Ces grandes manœuvres des banques centrales pourraient donc pousser les taux à la hausse. Les OAT à 10 ans ont retrouvé en France une certaine vigueur : en mars 2017, leur taux était à 1,2% ; ils ont baissé jusqu’à 0,5% en décembre 2017 pour retrouver aujourd’hui un niveau de 1,0%, grignotant progressivement les marges des banques prêteuses.
D’autres raisons de prévoir le maintien des taux bas
Pour autant, ces évolutions ne se retrouvent pas encore dans les taux immobiliers demandés par les banques en France. Il est vrai qu’en début d’année, les banques adoptent traditionnellement des politiques commerciales agressives visant à séduire de nouveaux clients grâce à des marges réduites.
Toujours en France, malgré la baisse spectaculaire du chômage au quatrième trimestre 2017 (-0,7%) qui a retrouvé son niveau le plus bas depuis 2009, la situation de l’emploi reste préoccupante malgré une croissance économique qui atteint son plus haut niveau en 6 ans (+1,9% en 2017).
L’économie française, comme la plupart des économies d’Europe du Sud, est encore convalescente. La BCE et les gouvernements des pays concernés en sont conscients. Nous pouvons donc prévoir une sortie lente, progressive mais certaine de la politique monétaire européenne et donc une progression limitée mais inéluctable des taux d’intérêt.

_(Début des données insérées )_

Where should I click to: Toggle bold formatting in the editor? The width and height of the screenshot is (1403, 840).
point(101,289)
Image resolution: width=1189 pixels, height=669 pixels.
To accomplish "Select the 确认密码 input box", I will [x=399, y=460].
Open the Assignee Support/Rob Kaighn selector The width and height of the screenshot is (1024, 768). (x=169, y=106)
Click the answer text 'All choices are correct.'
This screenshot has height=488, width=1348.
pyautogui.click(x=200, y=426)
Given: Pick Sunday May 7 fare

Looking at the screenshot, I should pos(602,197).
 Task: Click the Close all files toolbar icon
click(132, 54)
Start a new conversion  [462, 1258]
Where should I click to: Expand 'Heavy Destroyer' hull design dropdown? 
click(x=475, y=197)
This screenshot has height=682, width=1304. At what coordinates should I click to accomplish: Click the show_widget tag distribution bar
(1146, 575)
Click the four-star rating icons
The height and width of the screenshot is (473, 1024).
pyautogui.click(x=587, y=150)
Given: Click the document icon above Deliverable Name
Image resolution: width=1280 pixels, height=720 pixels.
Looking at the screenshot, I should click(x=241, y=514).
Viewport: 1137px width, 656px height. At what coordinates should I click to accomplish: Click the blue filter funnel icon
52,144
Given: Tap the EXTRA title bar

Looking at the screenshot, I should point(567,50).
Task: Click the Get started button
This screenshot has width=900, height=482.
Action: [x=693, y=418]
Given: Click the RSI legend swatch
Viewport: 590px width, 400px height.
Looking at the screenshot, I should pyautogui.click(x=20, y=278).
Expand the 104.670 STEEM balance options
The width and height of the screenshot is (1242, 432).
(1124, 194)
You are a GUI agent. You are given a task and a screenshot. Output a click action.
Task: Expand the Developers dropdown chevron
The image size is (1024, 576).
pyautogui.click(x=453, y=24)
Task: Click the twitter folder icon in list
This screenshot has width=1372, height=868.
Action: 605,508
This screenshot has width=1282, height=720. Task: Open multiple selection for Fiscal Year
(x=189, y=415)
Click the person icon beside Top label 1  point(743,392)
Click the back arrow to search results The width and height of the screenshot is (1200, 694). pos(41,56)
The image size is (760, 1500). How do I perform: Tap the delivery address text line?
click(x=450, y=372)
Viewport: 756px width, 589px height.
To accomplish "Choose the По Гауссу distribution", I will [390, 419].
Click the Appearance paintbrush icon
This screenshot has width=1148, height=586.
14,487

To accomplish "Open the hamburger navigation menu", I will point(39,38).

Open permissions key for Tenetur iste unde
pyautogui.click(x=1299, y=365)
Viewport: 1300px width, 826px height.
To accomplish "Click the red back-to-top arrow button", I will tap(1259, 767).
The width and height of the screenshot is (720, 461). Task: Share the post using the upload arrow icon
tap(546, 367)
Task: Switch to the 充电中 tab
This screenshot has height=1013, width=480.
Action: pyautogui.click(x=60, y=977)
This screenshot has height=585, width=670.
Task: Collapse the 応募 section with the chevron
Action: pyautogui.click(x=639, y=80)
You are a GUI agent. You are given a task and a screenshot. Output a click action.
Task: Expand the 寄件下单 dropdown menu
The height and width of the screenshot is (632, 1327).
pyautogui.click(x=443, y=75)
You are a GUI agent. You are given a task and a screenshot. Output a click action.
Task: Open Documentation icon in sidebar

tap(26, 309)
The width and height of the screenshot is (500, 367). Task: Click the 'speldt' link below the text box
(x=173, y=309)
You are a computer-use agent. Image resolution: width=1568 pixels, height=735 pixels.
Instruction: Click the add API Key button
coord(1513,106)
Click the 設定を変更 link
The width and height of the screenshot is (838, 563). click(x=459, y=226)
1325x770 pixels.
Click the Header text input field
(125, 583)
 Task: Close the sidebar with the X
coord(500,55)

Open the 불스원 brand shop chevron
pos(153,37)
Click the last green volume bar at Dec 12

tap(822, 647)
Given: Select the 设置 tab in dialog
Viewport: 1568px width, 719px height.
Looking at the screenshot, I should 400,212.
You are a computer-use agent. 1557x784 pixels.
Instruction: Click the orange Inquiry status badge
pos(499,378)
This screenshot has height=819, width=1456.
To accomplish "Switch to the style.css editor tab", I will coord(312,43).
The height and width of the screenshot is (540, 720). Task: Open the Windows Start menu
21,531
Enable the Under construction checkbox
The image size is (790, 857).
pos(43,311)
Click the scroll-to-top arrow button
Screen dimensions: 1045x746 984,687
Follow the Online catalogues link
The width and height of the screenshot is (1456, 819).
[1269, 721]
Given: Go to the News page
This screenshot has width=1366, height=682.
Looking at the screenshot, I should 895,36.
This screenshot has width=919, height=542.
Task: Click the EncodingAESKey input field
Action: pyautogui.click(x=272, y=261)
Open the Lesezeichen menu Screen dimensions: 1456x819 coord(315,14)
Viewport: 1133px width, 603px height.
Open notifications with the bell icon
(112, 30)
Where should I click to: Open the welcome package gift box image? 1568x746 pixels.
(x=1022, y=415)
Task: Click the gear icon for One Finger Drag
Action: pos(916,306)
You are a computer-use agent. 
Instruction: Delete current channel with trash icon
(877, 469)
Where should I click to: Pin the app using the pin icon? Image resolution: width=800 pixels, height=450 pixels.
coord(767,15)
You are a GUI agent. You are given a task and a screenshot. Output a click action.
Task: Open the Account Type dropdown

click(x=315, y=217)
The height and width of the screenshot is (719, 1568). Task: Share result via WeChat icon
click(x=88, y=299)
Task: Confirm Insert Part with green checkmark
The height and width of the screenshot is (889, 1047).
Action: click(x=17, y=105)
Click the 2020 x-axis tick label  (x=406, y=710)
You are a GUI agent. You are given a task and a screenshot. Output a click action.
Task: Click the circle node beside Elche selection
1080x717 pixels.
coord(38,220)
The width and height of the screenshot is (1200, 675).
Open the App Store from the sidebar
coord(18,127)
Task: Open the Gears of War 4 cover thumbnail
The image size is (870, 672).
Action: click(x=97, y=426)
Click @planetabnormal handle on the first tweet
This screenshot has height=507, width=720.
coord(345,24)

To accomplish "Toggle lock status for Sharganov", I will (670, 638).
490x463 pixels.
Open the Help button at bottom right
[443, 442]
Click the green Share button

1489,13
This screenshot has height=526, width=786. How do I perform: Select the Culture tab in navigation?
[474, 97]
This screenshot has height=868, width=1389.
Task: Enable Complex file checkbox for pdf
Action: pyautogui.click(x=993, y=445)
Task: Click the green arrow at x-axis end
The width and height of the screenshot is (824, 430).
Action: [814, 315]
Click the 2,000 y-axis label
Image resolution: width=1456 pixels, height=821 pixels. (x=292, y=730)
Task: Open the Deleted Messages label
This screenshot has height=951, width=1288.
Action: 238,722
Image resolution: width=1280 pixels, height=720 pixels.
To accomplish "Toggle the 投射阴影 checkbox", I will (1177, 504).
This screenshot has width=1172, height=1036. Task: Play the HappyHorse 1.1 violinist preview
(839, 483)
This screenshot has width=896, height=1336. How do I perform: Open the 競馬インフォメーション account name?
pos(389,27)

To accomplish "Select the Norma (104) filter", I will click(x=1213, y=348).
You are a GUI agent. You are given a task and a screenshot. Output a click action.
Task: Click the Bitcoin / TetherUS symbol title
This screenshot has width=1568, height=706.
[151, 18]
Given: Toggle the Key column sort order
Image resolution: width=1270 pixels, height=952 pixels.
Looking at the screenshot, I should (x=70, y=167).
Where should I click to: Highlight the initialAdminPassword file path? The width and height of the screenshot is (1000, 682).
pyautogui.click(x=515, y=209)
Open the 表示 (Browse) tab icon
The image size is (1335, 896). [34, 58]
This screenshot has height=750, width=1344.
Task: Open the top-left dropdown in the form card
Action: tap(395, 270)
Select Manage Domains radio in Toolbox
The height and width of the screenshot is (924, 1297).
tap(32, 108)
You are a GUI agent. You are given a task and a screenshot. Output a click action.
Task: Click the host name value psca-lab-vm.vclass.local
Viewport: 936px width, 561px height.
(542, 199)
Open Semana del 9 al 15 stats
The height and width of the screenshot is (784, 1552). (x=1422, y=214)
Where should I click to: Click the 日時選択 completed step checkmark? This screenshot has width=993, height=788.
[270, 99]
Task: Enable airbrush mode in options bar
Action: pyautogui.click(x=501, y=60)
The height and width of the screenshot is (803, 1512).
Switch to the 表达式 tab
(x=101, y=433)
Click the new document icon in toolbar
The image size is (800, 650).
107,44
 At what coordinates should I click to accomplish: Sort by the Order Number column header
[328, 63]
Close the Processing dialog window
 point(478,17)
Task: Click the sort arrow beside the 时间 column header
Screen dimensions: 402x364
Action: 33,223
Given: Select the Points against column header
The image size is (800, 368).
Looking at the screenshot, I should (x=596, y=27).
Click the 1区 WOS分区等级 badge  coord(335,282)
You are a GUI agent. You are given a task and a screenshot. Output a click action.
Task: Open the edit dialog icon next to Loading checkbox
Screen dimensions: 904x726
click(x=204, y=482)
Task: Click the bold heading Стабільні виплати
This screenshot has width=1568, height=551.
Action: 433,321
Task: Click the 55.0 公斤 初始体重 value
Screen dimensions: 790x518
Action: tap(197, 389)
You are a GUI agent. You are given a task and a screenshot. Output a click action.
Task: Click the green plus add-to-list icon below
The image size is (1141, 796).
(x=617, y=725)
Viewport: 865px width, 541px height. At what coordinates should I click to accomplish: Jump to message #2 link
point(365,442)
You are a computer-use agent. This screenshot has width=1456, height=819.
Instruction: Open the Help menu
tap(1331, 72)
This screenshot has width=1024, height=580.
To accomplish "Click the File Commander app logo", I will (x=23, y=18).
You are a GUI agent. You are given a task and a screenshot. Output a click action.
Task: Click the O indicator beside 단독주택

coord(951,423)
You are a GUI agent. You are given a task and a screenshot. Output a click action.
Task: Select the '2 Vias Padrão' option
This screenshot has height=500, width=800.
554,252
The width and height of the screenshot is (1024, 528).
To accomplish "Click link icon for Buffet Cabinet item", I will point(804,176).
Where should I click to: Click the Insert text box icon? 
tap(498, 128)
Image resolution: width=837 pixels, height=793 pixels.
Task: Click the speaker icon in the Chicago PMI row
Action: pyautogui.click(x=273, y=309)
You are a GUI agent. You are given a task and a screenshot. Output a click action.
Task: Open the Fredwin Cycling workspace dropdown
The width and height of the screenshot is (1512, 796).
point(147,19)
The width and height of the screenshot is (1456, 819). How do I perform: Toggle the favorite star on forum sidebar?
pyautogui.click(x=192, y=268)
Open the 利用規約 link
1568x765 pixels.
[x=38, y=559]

Quid du pouvoir d’achat immobilier des Français en 2018 ?
Nous privilégions un scénario tempéré. Nous misons sur des taux d'intérêt stables (inférieurs à 2% sur 20 ans) en France pendant au moins le premier semestre 2018 en attendant d’une part que les banques soient moins agressives commercialement et d’autre part que les effets de l’évolution de la politique de la BCE fassent pleinement effet. Au second semestre, les taux moyens pourraient dépasser 2% sur 20 ans.
Les prix poursuivront dans les prochains mois leur hausse progressive. Entre stabilité des taux et hausse modérée des prix au premier semestre 2018, le pouvoir d'achat immobilier des Français ne va pas progresser voire même légèrement se dégrader.
Mais si l'évolution des taux est sensiblement la même sur l'ensemble du territoire, ce n’est pas le cas des prix qui évoluent de manière contrastée en fonction des dynamiques locales.
A Paris les prix moyens ont en effet augmenté de +0,6% en février, surtout pour les petites surfaces (studios et deux-pièces) : +1,2% alors que les grands appartements de 3 pièces et plus marquent une légère baisse (-0,2%), contraire à la saisonnalité.
Les conditions climatiques (neiges, verglas, inondations etc.) ont largement impacté les ventes en banlieues avec des baisses de -0,2% à -0,7% selon les départements et quelques hausses (+0,4% dans les Yvelines et dans le Val d’Oise).
En province, les 10 plus grandes villes voient leurs prix augmenter de +0,3% en moyenne avec Strasbourg (+1,0%), Montpellier (+0,7%) et Nantes (+0,5%) en tête.
Il sera important de surveiller l’évolution des prix à Bordeaux qui pour la première fois depuis 18 mois n’ont pas progressé et sont restés stables. Pause temporaire ou inflexion de la tendance ? A suivre dans le 101ème baromètre MeilleursAgents.com.